Os lipídios são moléculas usadas por diferentes sistemas biossintéticos celulares para a formação de outras moléculas mais complexas, como:

  • fosfolipídios de membrana
  • triglicerídeos para armazenamento de energia e
  • as âncoras de algumas moléculas especiais encontradas na superfície de muitos tipos de células (eucariotos e procariontes)

Esses compostos podem existir como moléculas lineares (com todos os átomos de carbono saturados com moléculas de hidrogênio), mas também podem ser observados com cadeias lineares e com algumas saturações, ou seja, com ligações duplas entre seus átomos de carbono.

Os ácidos graxos saturados também podem ser encontrados com cadeias ramificadas, cuja estrutura é um pouco mais complexa.

As características moleculares dos ácidos graxos são cruciais para sua função, uma vez que muitas das propriedades físico-químicas das moléculas que são formadas por eles dependem delas, especialmente seu ponto de fusão, seu grau de embalagem e sua capacidade de formar bicamadas.

Assim, a síntese de ácidos graxos é uma matéria altamente regulada, pois é uma série de eventos seqüenciais críticos para a célula sob muitos pontos de vista.

Onde ocorre a síntese de ácidos graxos?

Na maioria dos organismos vivos, a síntese de ácidos graxos ocorre no compartimento citosólico, enquanto sua degradação ocorre principalmente entre o citosol e as mitocôndrias.

O processo depende da energia contida nas ligações ATP, do poder redutor do NADPH (geralmente derivado da via das pentoses fosfato), do cofator biotina, dos íons bicarbonato (HCO3-) e dos íons manganês.

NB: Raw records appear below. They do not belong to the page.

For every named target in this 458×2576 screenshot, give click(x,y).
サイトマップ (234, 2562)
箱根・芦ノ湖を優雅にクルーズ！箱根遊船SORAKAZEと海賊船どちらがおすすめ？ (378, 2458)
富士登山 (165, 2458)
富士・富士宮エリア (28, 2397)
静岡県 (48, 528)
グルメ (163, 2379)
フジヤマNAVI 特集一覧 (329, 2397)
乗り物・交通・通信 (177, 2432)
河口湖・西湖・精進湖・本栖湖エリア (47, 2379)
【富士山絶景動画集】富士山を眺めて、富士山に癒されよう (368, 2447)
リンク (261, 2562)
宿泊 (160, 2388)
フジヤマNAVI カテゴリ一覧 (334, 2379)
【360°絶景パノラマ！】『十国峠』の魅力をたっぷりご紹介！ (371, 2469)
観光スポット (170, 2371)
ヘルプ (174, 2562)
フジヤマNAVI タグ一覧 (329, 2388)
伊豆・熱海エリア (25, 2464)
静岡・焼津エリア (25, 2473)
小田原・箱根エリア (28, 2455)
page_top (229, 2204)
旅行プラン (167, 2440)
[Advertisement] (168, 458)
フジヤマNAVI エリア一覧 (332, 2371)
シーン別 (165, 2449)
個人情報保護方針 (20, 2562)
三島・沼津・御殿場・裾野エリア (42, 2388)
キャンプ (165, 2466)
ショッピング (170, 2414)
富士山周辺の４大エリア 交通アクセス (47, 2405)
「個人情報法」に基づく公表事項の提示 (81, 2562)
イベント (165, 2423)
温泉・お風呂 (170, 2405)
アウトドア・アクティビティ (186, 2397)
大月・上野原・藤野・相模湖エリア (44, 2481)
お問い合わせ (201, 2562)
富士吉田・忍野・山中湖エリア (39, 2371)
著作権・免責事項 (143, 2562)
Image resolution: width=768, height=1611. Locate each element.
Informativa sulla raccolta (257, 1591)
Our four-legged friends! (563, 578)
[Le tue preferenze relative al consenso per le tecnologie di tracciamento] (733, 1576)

Em animais mamíferos, os principais órgãos de síntese de ácidos graxos são fígado, rins, cérebro, pulmões, glândulas mamárias e tecido adiposo.

O substrato imediato para a síntese de ácido graxo de novo é acetil-CoA e o produto final é uma molécula de palmitato.

O acetil-CoA é derivado diretamente do processamento de intermediários glicolíticos, razão pela qual uma dieta rica em carboidratos promove a síntese lipídica ergo (lipogênese), também de ácidos graxos.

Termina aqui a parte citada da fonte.